Visitiamo una galleria d’arte, o una qualche esposizione temporanea. Può capitare di vedere esposta un’opera come questa: messi in fila su una lunga tavola bianca – degli oggetti macchiano la tovaglia a intervalli regolari, come seguissero il ticchettio di una lancetta – sono una serie di volumi identici, coperti da un getto di vernice industriale, di quelle ad asciugatura rapida.
Vernice nera su tovaglia bianca.
Nel 2017 Wang Guangyi è tornato a mischiare il mazzo del Tempo. Lo ha fatto con l’opera che abbiamo appena descritto con la metafora di un orologio. I libri che giacciono nelle loro fodere di plastica opaca sono tante Bibbie. Ma l’artista pechinese non aveva intenzioni eretiche. Per lui questi oggetti sono i reperti di un’epoca remota, originaria, che attraversano tutta la memoria dell’uomo per finire, ad esempio, sui comodini di qualche stanza d’albergo à à à per finire ricoperti da un prodotto, appunto, industriale, pratico, economico.
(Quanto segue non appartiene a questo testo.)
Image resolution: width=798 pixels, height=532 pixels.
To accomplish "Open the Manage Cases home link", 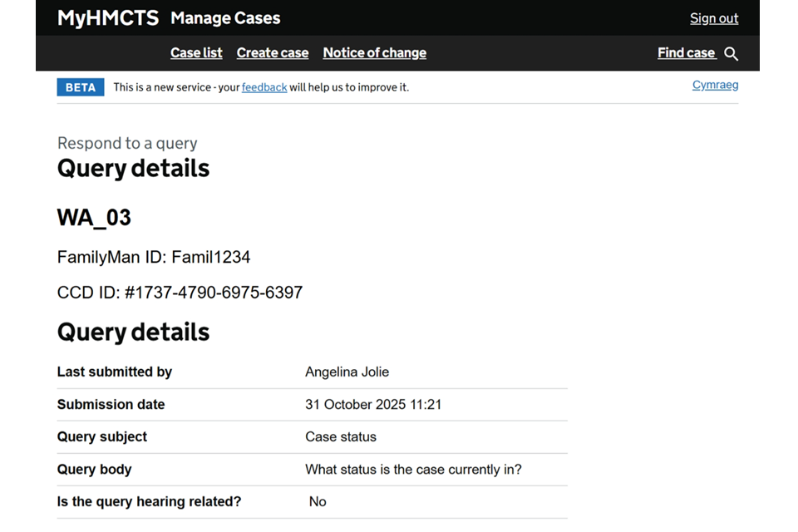I will [225, 18].
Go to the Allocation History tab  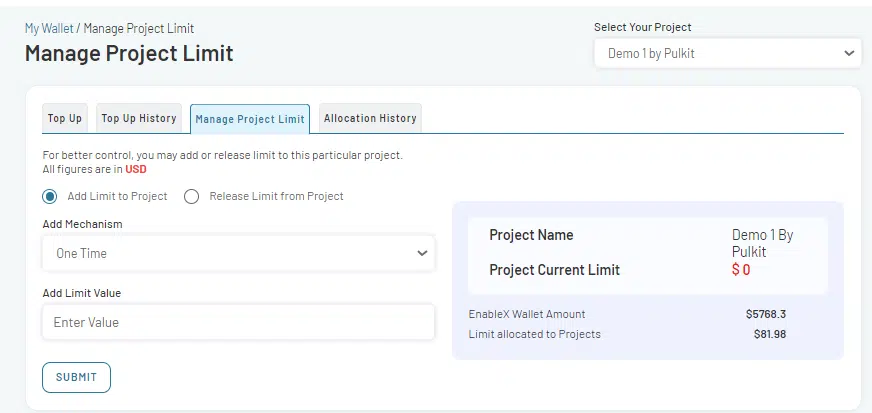(x=370, y=118)
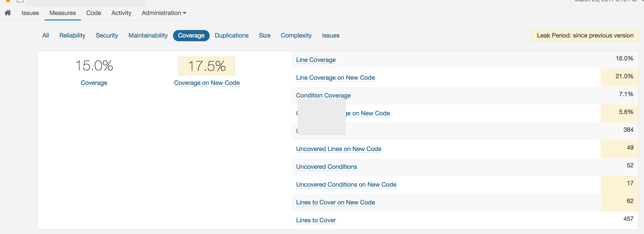Go to the home icon

(x=8, y=13)
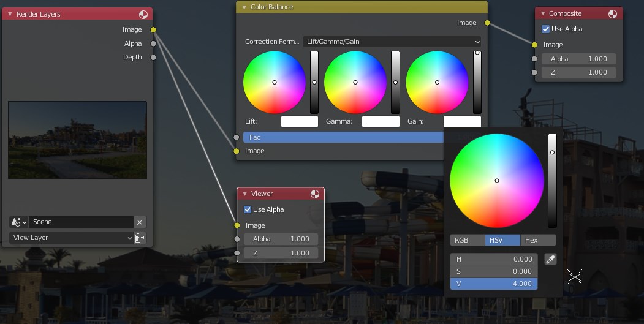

Sembra che Guangyi abbia radunato sotto lo sguardo dello stesso spettatore un tempo millenario, la Bibbia, e un tempo istantaneo, quello che serve alla vernice per asciugarsi.
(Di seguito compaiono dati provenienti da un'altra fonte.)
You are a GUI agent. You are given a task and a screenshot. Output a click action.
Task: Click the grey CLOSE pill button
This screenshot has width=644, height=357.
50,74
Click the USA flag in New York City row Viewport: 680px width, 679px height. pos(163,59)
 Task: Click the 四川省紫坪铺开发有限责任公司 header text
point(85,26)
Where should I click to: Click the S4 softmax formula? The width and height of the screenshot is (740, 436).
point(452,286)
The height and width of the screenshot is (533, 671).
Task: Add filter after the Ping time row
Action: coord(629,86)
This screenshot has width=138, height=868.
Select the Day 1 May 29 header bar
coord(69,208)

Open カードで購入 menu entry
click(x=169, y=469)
Wang Guangyi, il tempo biblico e quello a presa rapida.
Quanto tempo è occorso a una superficie per apparire così com’è ai nostri occhi? E quanto tempo occorre per annullare questi ricordi tattili sotto una patina omogenea, pronta al consumo? La macchina del tempo de Il Bisonte Journal ha caricato un altro pezzo d’arte contemporanea, per raccontare le Avventure del Tempo in Superficie (in questo caso, la finta pelle di una coperta libraria).